▶ _Problèmes à résoudre_
[a] Recopiez fidèlement le passage du texte sur le jugement, depuis les mots contenant « On ne transige » jusqu'aux mots « tribunal le suit. ».
[b] Reproduisez à l'identique, dans la liste de données, les lignes allant de celle qui contient « Identify the location of show » à celle qui contient « Looking at the », ces deux lignes comprises. N'incluez pas les images.
─── Page ───
On ne transige pas avec la santé. Le jugement pointe implacablement les défaillances de l'entreprise. Un document de présentation du nouveau système qui ne consacre que « deux pages » à l'analyse des risques et mesures de prévention. Trop général, trop imprécis, manque d'exhaustivité, des éléments déclaratifs et non opérationnels, « sans transformation des déclarations en actions concrètes et détaillées (date, cible, pilote, moyens), reliés à la situation de travail correspondante et visant à réduire voire à éliminer le risque décrit ». L'expert, abondamment cité, a estimé que d'autres risques pouvaient être identifiés. Le tribunal le suit.
─── Données à traiter ───
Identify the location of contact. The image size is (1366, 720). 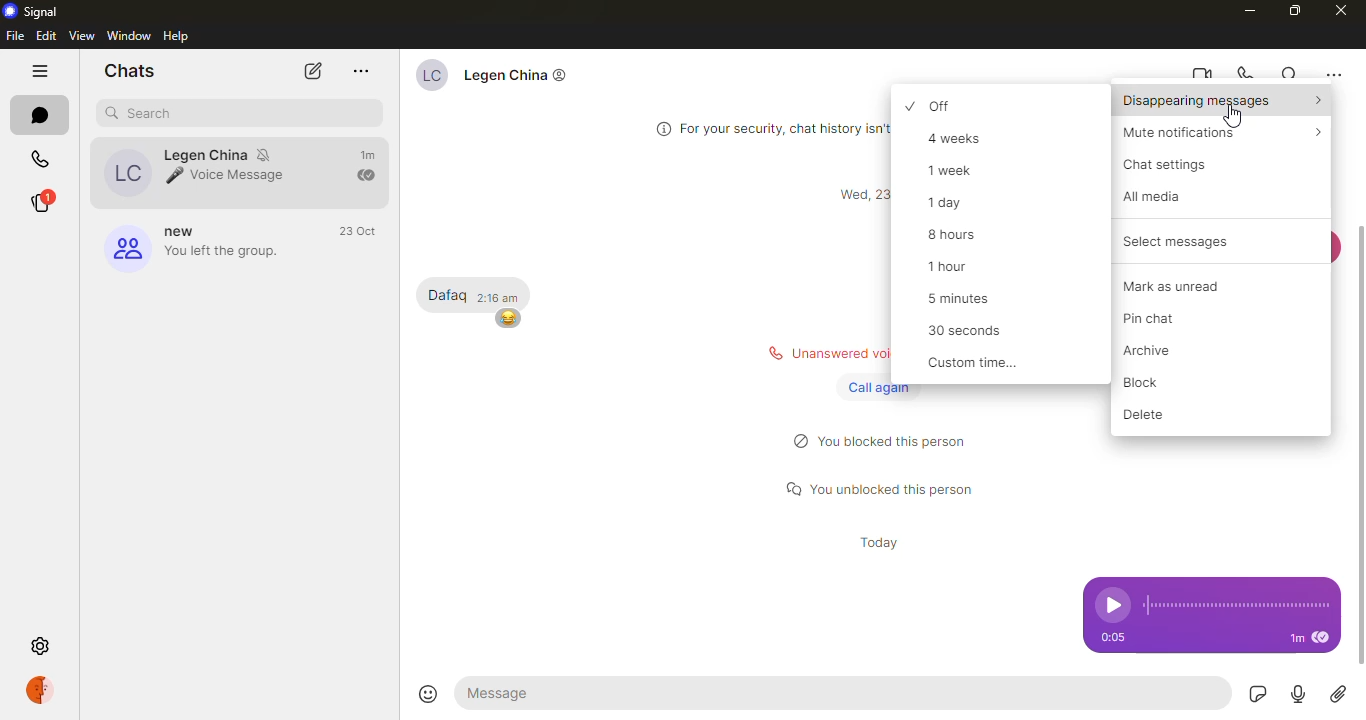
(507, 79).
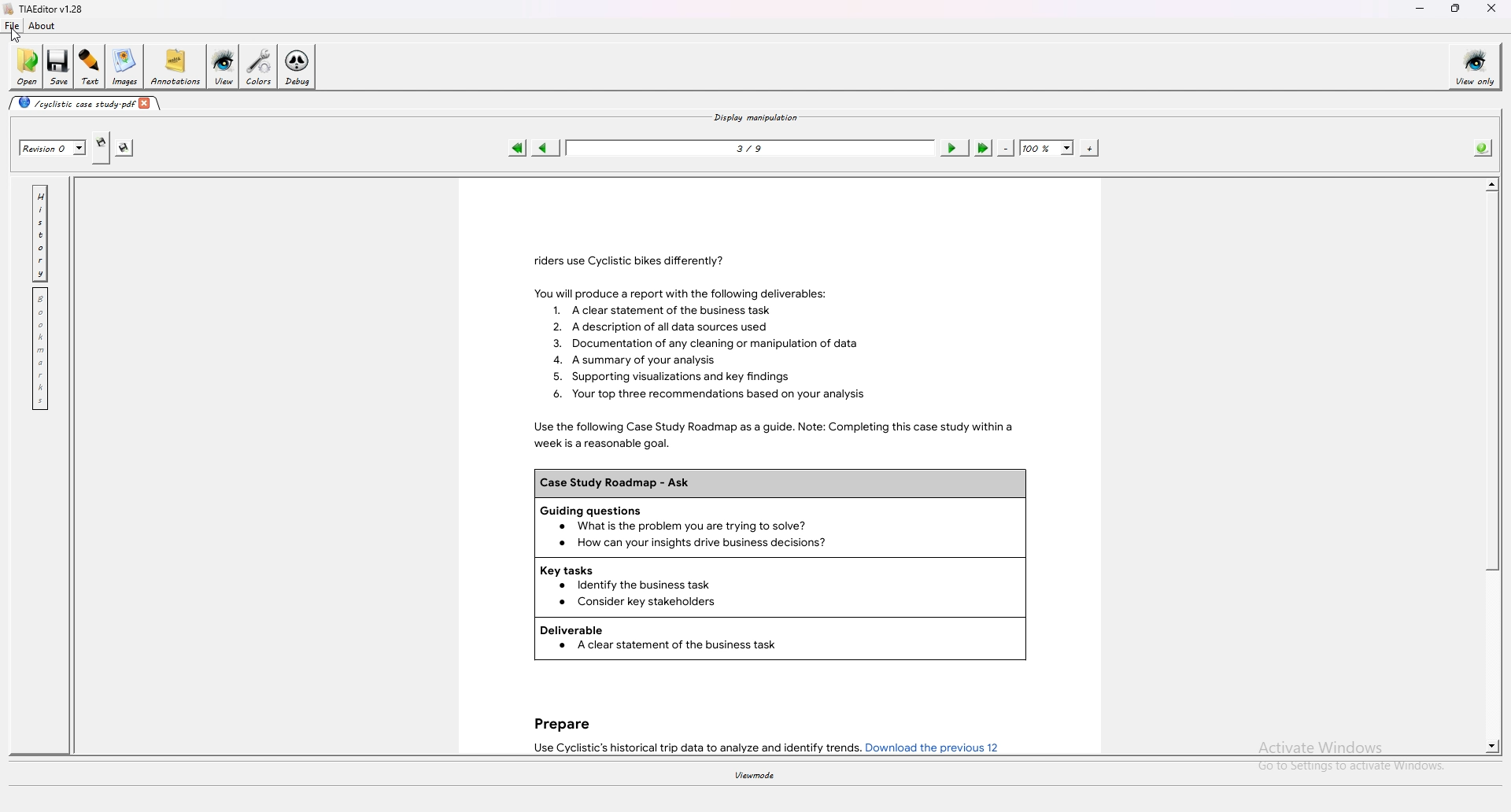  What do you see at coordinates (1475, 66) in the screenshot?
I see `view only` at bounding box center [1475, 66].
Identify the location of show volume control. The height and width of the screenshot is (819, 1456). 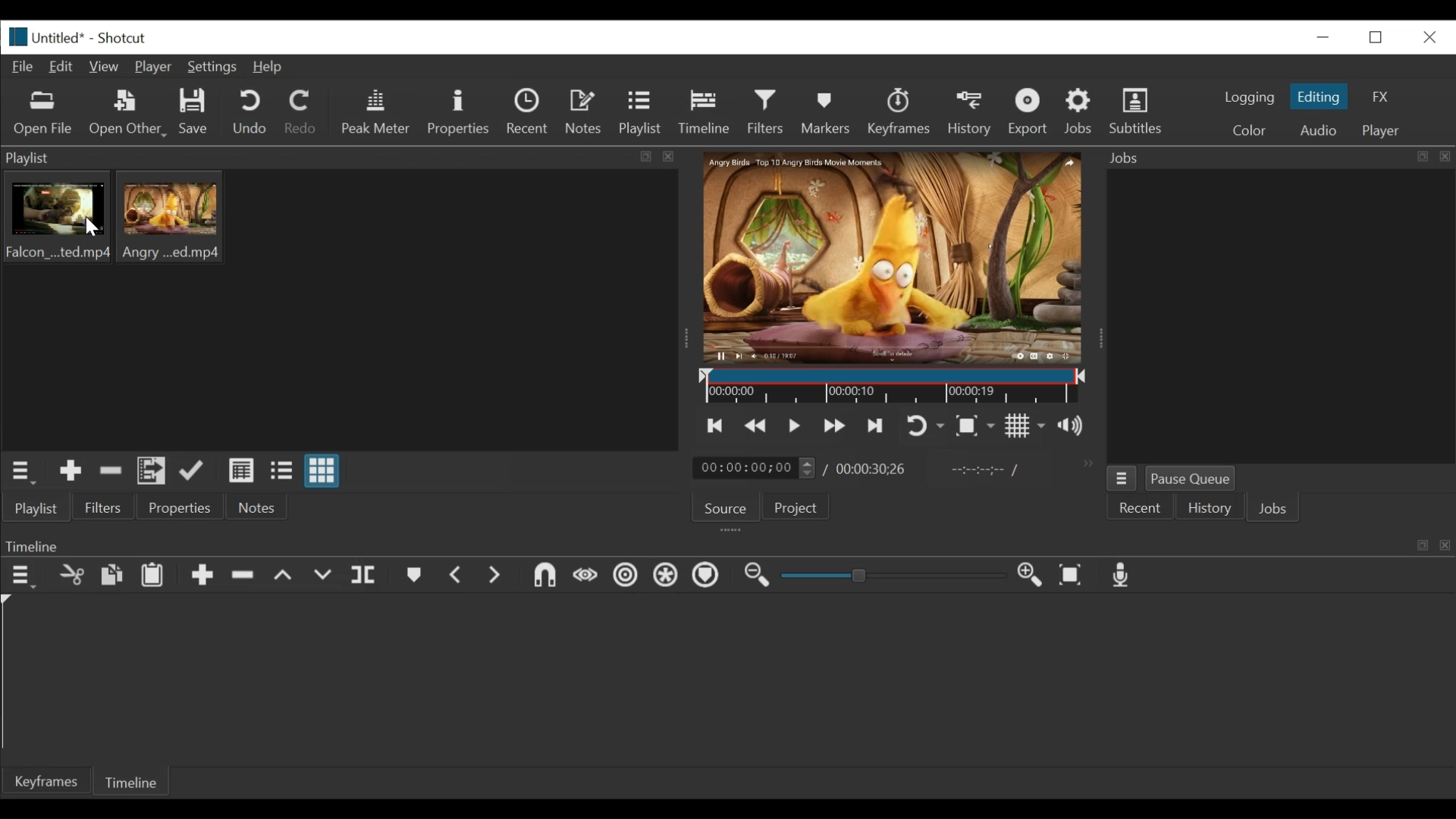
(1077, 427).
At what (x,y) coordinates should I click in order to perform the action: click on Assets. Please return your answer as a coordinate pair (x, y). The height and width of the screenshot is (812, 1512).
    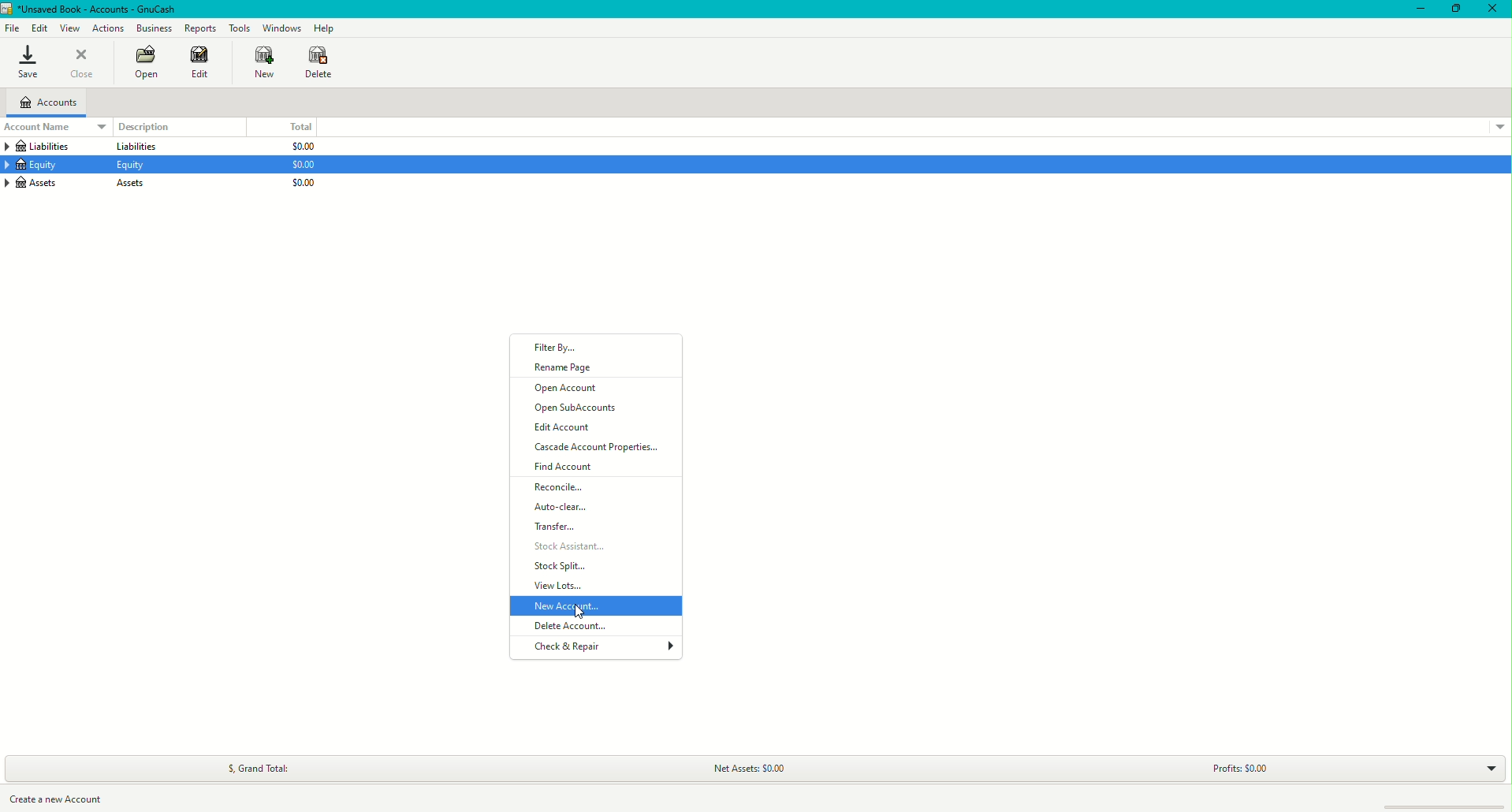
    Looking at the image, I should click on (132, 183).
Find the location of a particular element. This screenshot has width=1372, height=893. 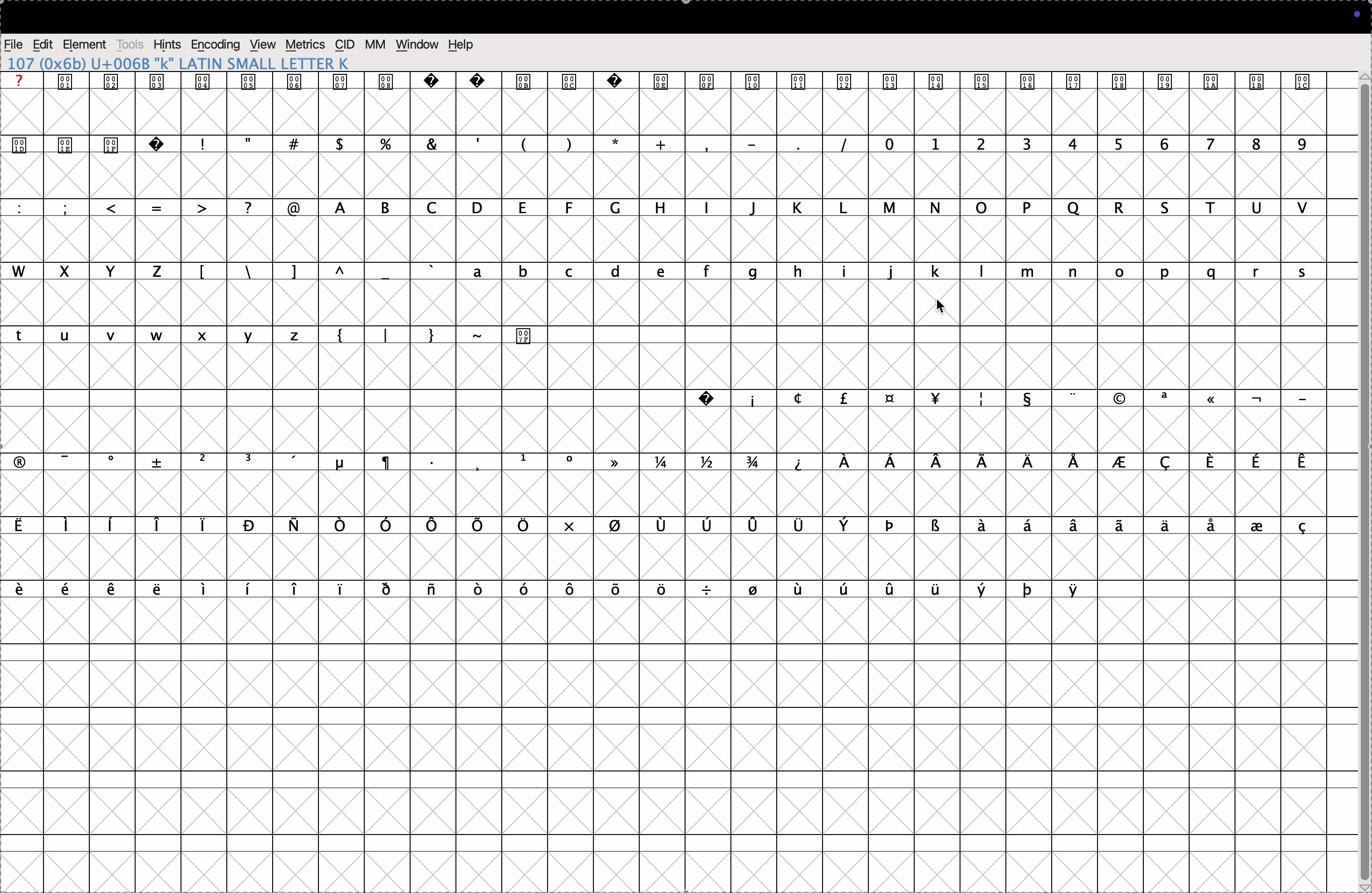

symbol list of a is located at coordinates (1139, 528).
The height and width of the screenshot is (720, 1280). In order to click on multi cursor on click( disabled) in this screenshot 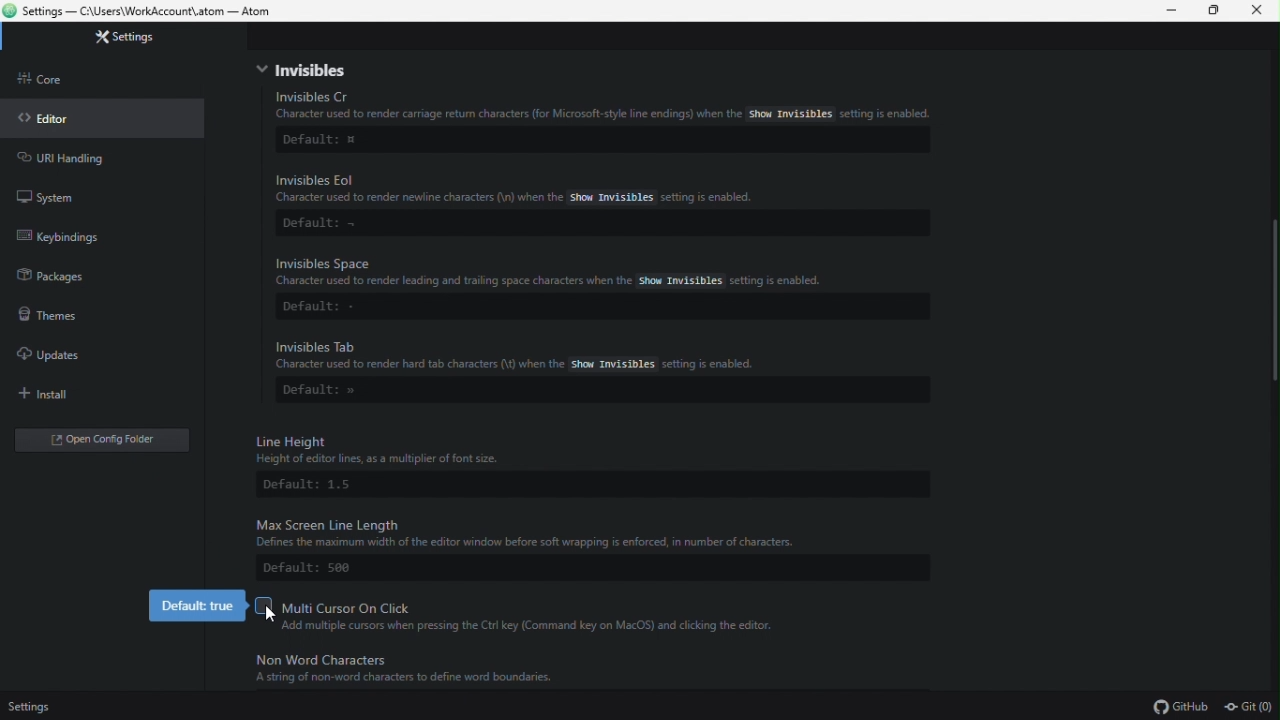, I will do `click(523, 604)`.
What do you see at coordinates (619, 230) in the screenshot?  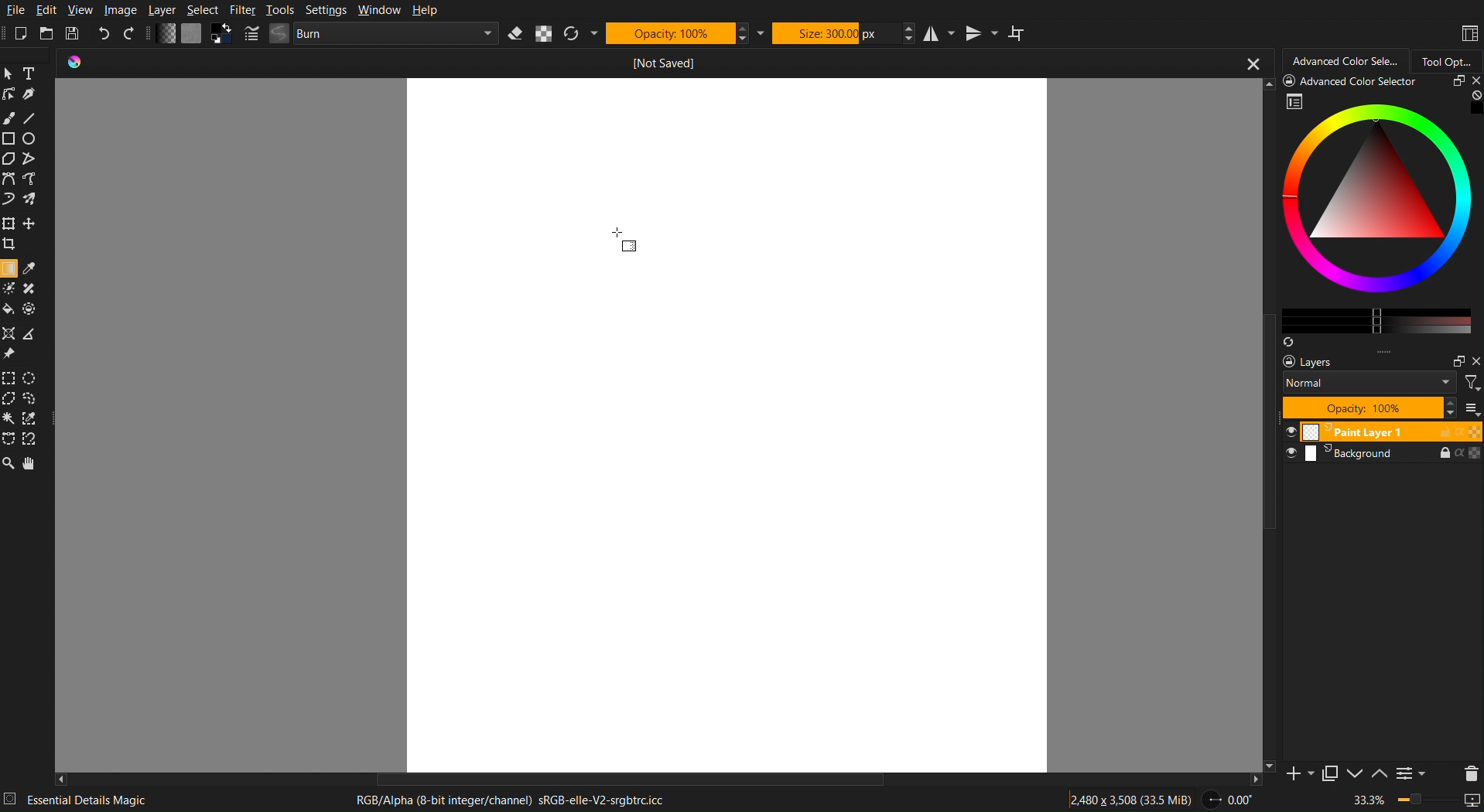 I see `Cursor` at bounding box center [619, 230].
───
▶ _Ensemble des réponses_
[a]
On ne transige pas avec la santé. Le jugement pointe implacablement les défaillances de l'entreprise. Un document de présentation du nouveau système qui ne consacre que « deux pages » à l'analyse des risques et mesures de prévention. Trop général, trop imprécis, manque d'exhaustivité, des éléments déclaratifs et non opérationnels, « sans transformation des déclarations en actions concrètes et détaillées (date, cible, pilote, moyens), reliés à la situation de travail correspondante et visant à réduire voire à éliminer le risque décrit ». L'expert, abondamment cité, a estimé que d'autres risques pouvaient être identifiés. Le tribunal le suit.

[b]
Identify the location of show volume control. The height and width of the screenshot is (819, 1456). 
(1077, 427).
At what (x,y) coordinates should I click in order to perform the action: click on Assets. Please return your answer as a coordinate pair (x, y). The height and width of the screenshot is (812, 1512).
    Looking at the image, I should click on (132, 183).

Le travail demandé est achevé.